Task objective
Rewrite the items, swapping "Viewport" for "Window" and changing nothing else. Leave the pictures out.

Information provided
┄┄┄┄┄┄┄┄┄┄┄┄┄┄┄┄┄┄┄┄

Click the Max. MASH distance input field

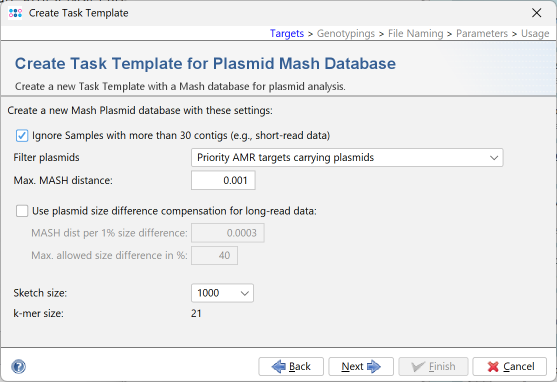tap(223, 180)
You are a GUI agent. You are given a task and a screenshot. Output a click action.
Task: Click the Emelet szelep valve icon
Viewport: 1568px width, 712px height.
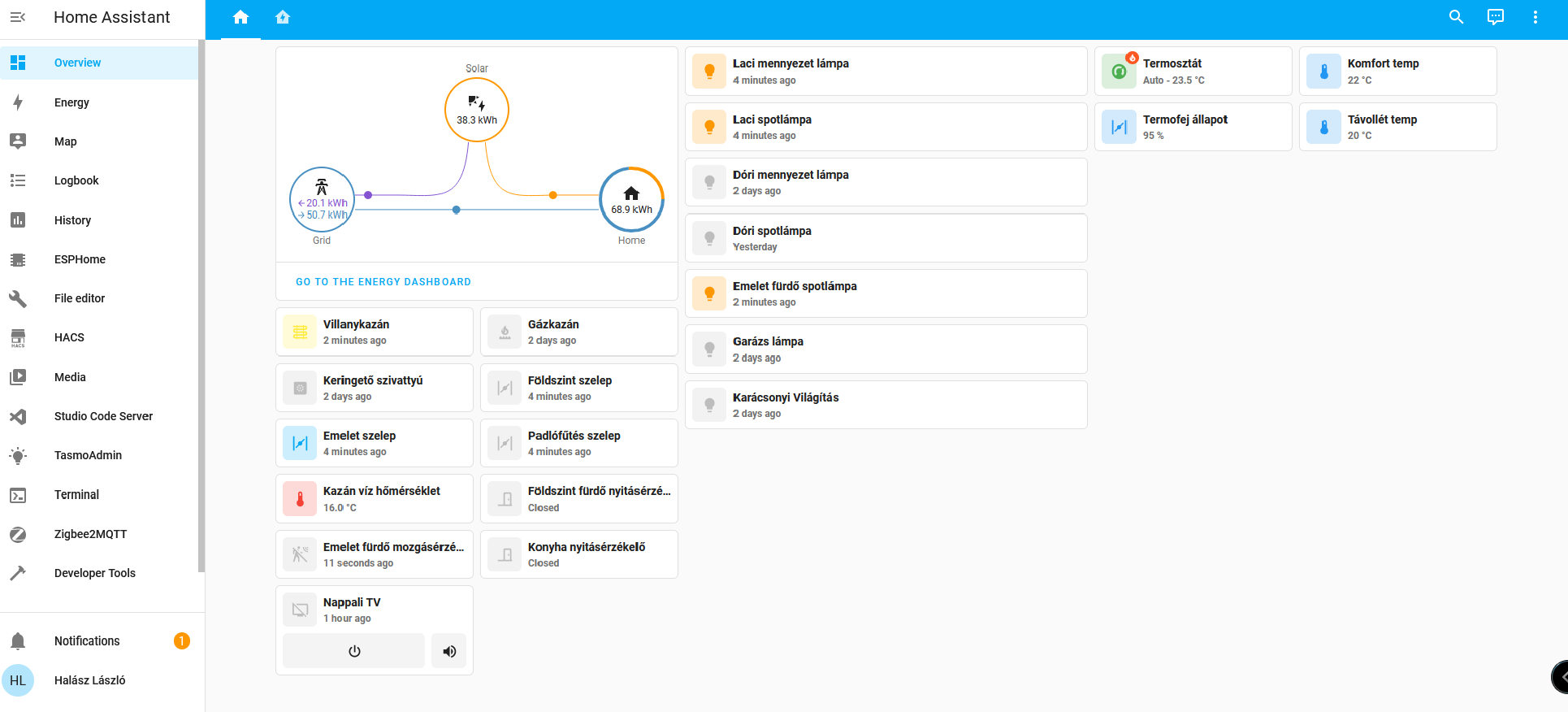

┄┄┄┄┄┄┄┄┄┄┄┄┄┄┄┄┄┄┄┄

Task answer
Click the Max. MASH distance input field

tap(223, 180)
You are a GUI agent. You are given a task and a screenshot. Output a click action.
Task: Click the Emelet szelep valve icon
Window: 1568px width, 712px height.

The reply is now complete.